Let $N$, $Q$ be groups and there is group homomorphism $$\Phi: Q \to Out(N)= Aut(N)/Inn(N),$$ we called such $\Phi$ to be coupling. For every extension of $N$ by $Q$ there exist a coupling.
What about the converse? That is, if we have a coupling $\Phi$, does there always exist an extension of $N$ by $Q$ that induce the coupling $\Phi$?
I know converse is also true, if $N$ is abelian group. What about for non-abelian case?
Please give a counterexample.
A counterexample is $N = 2.A_6 \cong {\rm SL}(2,9)$, the double cover of the alternating group $A_6$.

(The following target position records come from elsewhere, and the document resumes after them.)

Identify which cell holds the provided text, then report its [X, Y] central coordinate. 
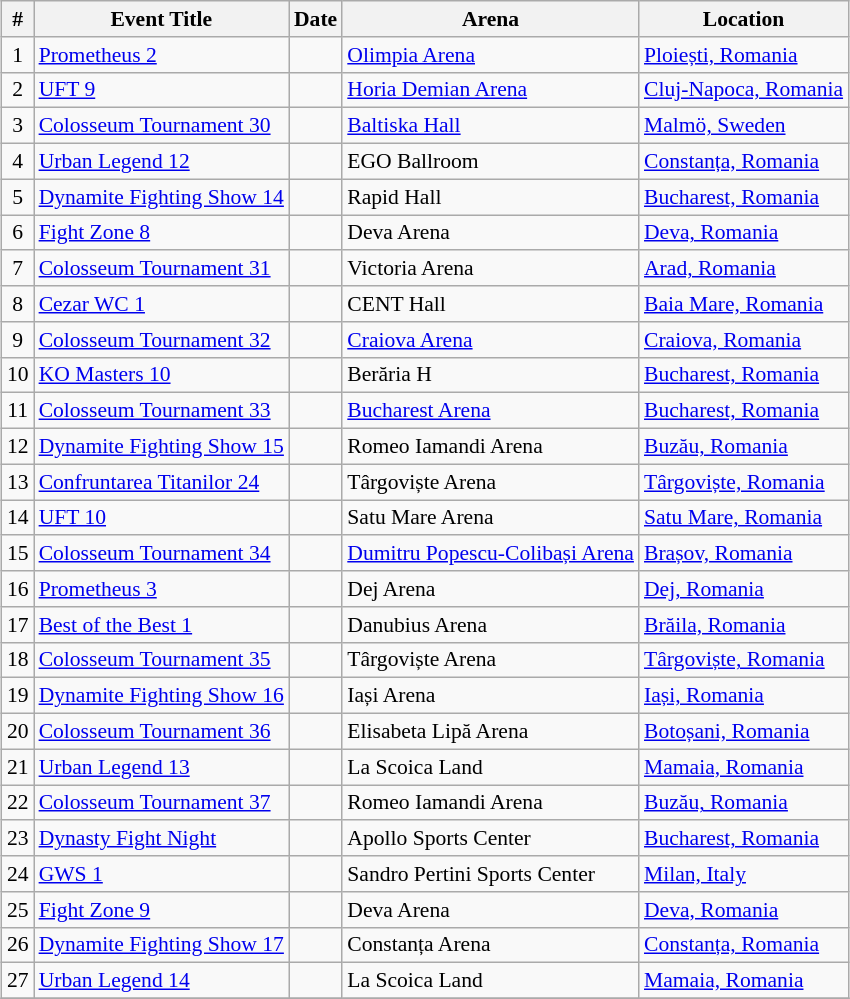
GWS 1 [162, 874]
Arad, Romania [744, 269]
23 [18, 839]
17 [18, 625]
Elisabeta Lipă Arena [490, 732]
10 [18, 375]
25 [18, 910]
Colosseum Tournament 36 [162, 732]
Arena [490, 19]
UFT 10 [162, 518]
Constanța Arena [490, 945]
Date [316, 19]
Dynasty Fight Night [162, 839]
Dynamite Fighting Show 16 [162, 696]
Satu Mare Arena [490, 518]
Dej Arena [490, 589]
Prometheus 3 [162, 589]
12 [18, 447]
Berăria H [490, 375]
2 [18, 90]
Apollo Sports Center [490, 839]
Baltiska Hall [490, 126]
Craiova, Romania [744, 340]
5 [18, 197]
Colosseum Tournament 37 [162, 803]
Colosseum Tournament 33 [162, 411]
Cluj-Napoca, Romania [744, 90]
Botoșani, Romania [744, 732]
Location [744, 19]
27 [18, 981]
6 [18, 233]
26 [18, 945]
9 [18, 340]
Victoria Arena [490, 269]
22 [18, 803]
19 [18, 696]
EGO Ballroom [490, 162]
3 [18, 126]
Cezar WC 1 [162, 304]
# [18, 19]
UFT 9 [162, 90]
Brașov, Romania [744, 554]
Colosseum Tournament 32 [162, 340]
Best of the Best 1 [162, 625]
4 [18, 162]
24 [18, 874]
Milan, Italy [744, 874]
21 [18, 767]
Malmö, Sweden [744, 126]
18 [18, 660]
Horia Demian Arena [490, 90]
Dynamite Fighting Show 14 [162, 197]
Iași, Romania [744, 696]
Baia Mare, Romania [744, 304]
Dynamite Fighting Show 17 [162, 945]
Craiova Arena [490, 340]
Urban Legend 13 [162, 767]
Fight Zone 9 [162, 910]
14 [18, 518]
Colosseum Tournament 31 [162, 269]
Fight Zone 8 [162, 233]
Dynamite Fighting Show 15 [162, 447]
Colosseum Tournament 35 [162, 660]
Satu Mare, Romania [744, 518]
Olimpia Arena [490, 55]
Event Title [162, 19]
15 [18, 554]
Danubius Arena [490, 625]
Prometheus 2 [162, 55]
KO Masters 10 [162, 375]
13 [18, 482]
Dej, Romania [744, 589]
11 [18, 411]
Sandro Pertini Sports Center [490, 874]
Bucharest Arena [490, 411]
1 [18, 55]
Brăila, Romania [744, 625]
8 [18, 304]
Iași Arena [490, 696]
CENT Hall [490, 304]
Urban Legend 12 [162, 162]
Dumitru Popescu-Colibași Arena [490, 554]
Colosseum Tournament 34 [162, 554]
Rapid Hall [490, 197]
7 [18, 269]
Colosseum Tournament 30 [162, 126]
Confruntarea Titanilor 24 [162, 482]
Urban Legend 14 [162, 981]
20 [18, 732]
Ploiești, Romania [744, 55]
16 [18, 589]
Determine the (X, Y) coordinate at the center of the cell enclosing the given text.  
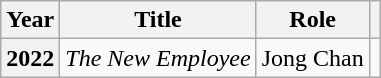
Title (158, 20)
2022 (30, 58)
Year (30, 20)
Jong Chan (312, 58)
The New Employee (158, 58)
Role (312, 20)
Detect which cell encompasses the target text, then output its [x, y] center coordinate. 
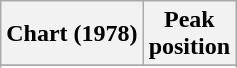
Peakposition [189, 34]
Chart (1978) [72, 34]
Find where the given text appears and provide that cell's center as (X, Y) coordinate. 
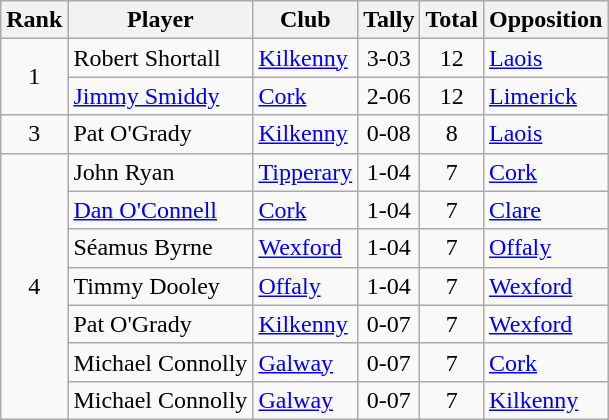
Rank (34, 20)
Club (306, 20)
2-06 (389, 96)
Clare (545, 210)
4 (34, 286)
1 (34, 77)
Robert Shortall (160, 58)
Opposition (545, 20)
Player (160, 20)
0-08 (389, 134)
Dan O'Connell (160, 210)
Tally (389, 20)
Timmy Dooley (160, 286)
Jimmy Smiddy (160, 96)
Total (452, 20)
Tipperary (306, 172)
Séamus Byrne (160, 248)
3-03 (389, 58)
Limerick (545, 96)
John Ryan (160, 172)
8 (452, 134)
3 (34, 134)
For the text-containing cell, return its midpoint in (X, Y) coordinate format. 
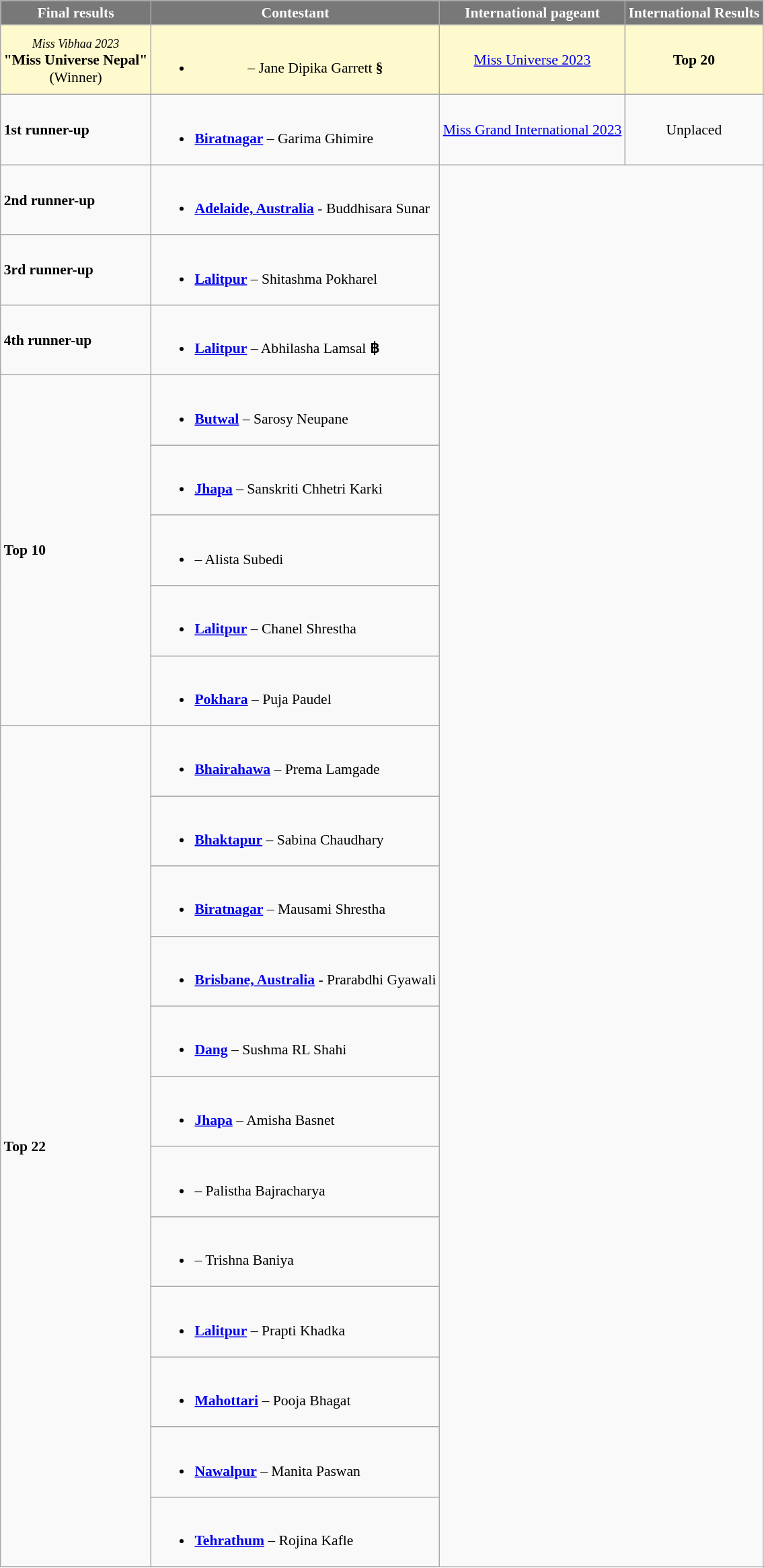
2nd runner-up (76, 200)
– Palistha Bajracharya (295, 1182)
Miss Universe 2023 (533, 60)
Jhapa – Amisha Basnet (295, 1112)
4th runner-up (76, 340)
Lalitpur – Abhilasha Lamsal ฿ (295, 340)
Dang – Sushma RL Shahi (295, 1042)
Brisbane, Australia - Prarabdhi Gyawali (295, 972)
Lalitpur – Prapti Khadka (295, 1322)
Mahottari – Pooja Bhagat (295, 1392)
Tehrathum – Rojina Kafle (295, 1533)
– Trishna Baniya (295, 1252)
Biratnagar – Garima Ghimire (295, 130)
Miss Grand International 2023 (533, 130)
Butwal – Sarosy Neupane (295, 410)
International pageant (533, 13)
1st runner-up (76, 130)
Nawalpur – Manita Paswan (295, 1463)
– Alista Subedi (295, 551)
Adelaide, Australia - Buddhisara Sunar (295, 200)
– Jane Dipika Garrett § (295, 60)
Final results (76, 13)
Unplaced (694, 130)
Top 10 (76, 550)
Bhairahawa – Prema Lamgade (295, 761)
Top 22 (76, 1147)
Biratnagar – Mausami Shrestha (295, 901)
Jhapa – Sanskriti Chhetri Karki (295, 481)
Miss Vibhaa 2023"Miss Universe Nepal"(Winner) (76, 60)
Contestant (295, 13)
3rd runner-up (76, 270)
Lalitpur – Chanel Shrestha (295, 621)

The automorphism group of $N$ is isomorphic to $A_6.2^2 \cong {\rm P \Gamma L}(2,9)$. The three extensions $A_6.2$ are isomorphic to $S_6$, ${\rm PGL}(2,9)$ and a group that is often denoted by $M_{10}$, the point stabilizer in the Mathieu group $M_{11}$. (Another description is that $M_{10}$ is the extension of ${\rm PSL}(2,9)$ by hte product of a diagonal and a field automorphism.)
There is no associated group with structure $2.M_{10}$ (the ATLAS of Finite Groups is a good source for this type of information).
So if we let $Q=C_2$ and $\Phi$ the homomorphism with image the outer automorphism inducing $M_{10}$, then there is no associated coupling.